#### [PROBLEM TO WORK ON]
Count the lines in the rows below that contain the string "opportunities", matching case exactly, and reply with only that number.

#### [THE DATA]
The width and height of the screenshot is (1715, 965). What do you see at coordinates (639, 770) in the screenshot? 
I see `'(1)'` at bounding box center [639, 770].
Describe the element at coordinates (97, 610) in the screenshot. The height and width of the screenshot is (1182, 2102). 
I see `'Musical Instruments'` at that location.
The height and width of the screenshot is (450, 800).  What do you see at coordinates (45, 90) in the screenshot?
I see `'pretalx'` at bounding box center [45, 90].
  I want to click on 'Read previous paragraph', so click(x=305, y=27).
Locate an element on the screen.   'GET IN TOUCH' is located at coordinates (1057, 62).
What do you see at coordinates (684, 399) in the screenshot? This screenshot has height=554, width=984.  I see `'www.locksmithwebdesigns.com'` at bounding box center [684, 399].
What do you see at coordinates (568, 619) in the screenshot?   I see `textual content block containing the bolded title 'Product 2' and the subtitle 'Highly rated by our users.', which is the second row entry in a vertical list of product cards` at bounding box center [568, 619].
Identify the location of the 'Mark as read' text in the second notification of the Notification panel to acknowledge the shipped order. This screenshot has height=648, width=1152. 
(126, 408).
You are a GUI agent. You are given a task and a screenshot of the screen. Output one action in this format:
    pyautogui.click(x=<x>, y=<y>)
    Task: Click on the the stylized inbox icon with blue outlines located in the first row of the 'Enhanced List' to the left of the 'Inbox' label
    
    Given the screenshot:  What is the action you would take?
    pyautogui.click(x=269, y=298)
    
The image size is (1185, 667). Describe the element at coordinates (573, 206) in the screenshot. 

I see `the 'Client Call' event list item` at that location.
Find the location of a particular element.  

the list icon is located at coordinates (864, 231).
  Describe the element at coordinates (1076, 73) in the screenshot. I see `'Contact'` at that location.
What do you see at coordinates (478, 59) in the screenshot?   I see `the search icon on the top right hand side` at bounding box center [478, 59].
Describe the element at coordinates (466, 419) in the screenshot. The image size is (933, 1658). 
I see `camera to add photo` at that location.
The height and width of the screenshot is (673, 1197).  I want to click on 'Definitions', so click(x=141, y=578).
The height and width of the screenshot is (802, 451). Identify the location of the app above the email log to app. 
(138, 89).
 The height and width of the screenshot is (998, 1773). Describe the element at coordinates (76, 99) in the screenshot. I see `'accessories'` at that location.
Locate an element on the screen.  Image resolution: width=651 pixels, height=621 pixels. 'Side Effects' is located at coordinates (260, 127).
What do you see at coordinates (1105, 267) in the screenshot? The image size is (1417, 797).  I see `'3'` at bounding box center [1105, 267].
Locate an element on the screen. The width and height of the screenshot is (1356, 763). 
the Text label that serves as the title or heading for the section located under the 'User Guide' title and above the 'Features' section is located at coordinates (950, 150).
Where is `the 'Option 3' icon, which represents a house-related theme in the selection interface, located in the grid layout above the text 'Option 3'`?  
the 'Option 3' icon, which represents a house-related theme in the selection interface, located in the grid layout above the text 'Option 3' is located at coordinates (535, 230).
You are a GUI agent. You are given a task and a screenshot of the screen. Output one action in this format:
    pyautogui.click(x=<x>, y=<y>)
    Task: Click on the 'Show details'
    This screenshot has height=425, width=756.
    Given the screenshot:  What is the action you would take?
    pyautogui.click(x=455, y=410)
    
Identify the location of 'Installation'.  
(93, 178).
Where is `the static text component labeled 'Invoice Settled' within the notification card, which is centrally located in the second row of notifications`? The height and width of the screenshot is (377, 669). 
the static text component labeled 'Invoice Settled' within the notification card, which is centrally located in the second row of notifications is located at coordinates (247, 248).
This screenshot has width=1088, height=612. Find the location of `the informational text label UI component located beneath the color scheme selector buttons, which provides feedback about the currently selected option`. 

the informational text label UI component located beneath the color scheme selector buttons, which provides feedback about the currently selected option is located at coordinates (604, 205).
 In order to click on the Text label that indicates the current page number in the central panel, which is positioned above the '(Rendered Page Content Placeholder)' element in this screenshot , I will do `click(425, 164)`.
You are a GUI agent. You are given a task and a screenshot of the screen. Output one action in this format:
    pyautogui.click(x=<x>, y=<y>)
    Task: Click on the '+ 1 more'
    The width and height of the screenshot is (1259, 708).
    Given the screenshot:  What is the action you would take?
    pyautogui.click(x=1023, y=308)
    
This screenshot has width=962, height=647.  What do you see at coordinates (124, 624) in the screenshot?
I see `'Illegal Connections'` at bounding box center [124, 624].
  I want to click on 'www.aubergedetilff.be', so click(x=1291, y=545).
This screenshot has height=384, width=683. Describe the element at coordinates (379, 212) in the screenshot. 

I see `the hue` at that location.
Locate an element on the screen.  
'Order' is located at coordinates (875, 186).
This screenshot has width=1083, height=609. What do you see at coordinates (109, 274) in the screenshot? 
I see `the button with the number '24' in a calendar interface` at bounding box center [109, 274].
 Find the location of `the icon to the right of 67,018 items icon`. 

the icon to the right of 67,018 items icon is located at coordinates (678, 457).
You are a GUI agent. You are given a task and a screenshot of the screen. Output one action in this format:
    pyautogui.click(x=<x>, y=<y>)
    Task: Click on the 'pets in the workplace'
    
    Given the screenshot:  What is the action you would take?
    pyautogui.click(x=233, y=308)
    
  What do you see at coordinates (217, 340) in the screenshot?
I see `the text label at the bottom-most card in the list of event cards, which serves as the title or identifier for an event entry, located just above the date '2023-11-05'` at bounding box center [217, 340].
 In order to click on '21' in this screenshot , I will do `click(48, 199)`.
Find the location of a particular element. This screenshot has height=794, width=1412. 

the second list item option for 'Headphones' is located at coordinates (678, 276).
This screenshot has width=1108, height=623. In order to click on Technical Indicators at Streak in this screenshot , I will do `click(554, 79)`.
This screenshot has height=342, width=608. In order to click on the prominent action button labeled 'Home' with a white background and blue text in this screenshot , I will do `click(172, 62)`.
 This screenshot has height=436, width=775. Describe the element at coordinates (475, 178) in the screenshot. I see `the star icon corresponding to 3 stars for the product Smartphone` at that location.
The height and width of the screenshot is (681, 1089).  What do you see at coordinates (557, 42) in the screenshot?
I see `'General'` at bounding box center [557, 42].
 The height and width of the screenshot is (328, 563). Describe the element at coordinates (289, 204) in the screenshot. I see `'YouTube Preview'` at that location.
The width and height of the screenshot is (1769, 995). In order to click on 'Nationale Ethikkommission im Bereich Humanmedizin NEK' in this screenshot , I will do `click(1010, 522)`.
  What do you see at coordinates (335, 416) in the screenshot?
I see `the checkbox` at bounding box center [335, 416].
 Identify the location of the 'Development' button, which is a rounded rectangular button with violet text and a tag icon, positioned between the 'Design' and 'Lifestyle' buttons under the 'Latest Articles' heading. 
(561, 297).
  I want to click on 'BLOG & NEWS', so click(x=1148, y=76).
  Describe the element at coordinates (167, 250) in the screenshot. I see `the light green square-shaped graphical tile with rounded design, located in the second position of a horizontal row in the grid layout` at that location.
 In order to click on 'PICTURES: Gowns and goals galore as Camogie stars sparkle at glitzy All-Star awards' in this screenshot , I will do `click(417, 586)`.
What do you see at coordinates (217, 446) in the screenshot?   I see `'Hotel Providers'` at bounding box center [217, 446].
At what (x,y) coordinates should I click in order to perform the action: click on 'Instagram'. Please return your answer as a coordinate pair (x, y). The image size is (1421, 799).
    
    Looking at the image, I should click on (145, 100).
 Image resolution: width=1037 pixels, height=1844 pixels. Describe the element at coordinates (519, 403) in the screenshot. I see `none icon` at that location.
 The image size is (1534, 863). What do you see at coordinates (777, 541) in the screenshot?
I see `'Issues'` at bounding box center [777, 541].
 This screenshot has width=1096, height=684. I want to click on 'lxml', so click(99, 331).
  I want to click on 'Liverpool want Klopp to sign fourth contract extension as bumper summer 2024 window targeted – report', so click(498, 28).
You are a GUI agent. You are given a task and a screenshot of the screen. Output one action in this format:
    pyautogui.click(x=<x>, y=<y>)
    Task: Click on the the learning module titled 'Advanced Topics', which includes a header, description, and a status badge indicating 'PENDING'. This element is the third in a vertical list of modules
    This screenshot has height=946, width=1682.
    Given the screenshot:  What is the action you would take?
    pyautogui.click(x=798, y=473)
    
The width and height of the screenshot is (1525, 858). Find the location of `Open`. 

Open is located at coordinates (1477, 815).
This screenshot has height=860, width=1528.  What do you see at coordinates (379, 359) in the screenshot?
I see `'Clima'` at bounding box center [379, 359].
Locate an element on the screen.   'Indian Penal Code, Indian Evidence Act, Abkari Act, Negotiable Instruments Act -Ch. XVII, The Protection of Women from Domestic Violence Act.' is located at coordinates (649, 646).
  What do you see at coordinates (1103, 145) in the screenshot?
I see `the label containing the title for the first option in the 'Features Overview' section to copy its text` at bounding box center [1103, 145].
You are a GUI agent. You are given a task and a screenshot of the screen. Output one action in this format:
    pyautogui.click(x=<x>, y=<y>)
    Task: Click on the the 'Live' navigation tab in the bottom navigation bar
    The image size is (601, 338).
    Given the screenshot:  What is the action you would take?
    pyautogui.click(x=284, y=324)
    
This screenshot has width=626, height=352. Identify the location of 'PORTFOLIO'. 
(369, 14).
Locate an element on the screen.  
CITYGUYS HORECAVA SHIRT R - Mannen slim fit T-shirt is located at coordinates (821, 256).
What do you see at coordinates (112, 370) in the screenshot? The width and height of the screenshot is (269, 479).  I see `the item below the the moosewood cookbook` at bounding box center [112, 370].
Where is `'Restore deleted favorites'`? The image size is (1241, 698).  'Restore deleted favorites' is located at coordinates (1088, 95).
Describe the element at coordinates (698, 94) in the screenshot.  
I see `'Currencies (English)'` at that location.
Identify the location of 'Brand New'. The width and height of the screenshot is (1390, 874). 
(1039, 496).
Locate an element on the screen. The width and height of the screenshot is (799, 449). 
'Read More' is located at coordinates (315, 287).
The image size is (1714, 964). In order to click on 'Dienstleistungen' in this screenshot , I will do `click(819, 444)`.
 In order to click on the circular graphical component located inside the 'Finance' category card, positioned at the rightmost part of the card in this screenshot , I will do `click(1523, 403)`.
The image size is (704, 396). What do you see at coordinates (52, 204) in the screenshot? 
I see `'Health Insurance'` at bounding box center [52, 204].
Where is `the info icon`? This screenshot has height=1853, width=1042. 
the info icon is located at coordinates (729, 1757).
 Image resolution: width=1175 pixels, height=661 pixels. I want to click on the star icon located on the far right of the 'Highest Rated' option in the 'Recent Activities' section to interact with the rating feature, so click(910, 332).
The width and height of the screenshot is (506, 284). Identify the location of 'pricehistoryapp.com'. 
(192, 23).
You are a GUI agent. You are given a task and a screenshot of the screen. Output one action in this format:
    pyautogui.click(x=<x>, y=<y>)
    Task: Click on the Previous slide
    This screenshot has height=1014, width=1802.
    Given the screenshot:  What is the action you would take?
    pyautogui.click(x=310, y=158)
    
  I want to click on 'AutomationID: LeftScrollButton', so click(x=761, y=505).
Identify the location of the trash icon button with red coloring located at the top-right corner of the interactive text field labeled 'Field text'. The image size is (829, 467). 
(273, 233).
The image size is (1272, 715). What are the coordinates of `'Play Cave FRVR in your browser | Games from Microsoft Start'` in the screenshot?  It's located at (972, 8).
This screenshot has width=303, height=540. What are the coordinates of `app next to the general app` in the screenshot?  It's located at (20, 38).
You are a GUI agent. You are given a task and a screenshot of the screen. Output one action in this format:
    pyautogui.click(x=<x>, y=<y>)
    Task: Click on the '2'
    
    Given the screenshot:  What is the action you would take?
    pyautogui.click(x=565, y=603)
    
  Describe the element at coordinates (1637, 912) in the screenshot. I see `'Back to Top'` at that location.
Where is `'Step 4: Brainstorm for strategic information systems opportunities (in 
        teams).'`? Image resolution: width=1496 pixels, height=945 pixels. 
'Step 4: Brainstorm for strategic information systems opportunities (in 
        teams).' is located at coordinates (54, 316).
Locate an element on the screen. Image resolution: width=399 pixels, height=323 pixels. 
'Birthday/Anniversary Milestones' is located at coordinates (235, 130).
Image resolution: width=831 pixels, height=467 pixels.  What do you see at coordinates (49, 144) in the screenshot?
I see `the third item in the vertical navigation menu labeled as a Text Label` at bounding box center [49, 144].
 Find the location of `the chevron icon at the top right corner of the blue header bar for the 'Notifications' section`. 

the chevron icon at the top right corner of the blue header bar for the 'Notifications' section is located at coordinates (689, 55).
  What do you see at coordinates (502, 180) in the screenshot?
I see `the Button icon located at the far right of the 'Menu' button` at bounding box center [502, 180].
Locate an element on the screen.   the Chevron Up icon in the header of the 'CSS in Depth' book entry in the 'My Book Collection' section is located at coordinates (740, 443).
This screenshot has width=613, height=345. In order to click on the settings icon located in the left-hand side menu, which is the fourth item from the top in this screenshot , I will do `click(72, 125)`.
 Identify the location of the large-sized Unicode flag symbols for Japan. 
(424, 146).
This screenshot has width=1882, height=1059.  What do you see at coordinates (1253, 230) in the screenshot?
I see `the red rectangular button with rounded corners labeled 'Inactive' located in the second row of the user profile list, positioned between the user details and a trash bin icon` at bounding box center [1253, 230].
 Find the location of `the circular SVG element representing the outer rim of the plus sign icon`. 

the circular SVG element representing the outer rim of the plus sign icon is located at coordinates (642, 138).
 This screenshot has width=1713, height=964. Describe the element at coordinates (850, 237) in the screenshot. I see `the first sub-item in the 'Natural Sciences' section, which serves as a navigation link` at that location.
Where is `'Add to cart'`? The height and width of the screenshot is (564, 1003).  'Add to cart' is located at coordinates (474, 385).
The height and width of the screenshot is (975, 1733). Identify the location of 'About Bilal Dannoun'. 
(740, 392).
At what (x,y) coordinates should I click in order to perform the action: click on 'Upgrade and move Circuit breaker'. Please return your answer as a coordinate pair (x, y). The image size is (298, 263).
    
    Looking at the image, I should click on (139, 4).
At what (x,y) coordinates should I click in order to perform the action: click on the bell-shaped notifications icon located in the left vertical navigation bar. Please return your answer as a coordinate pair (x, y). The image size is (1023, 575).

#### [EXERCISE RESPONSE]
2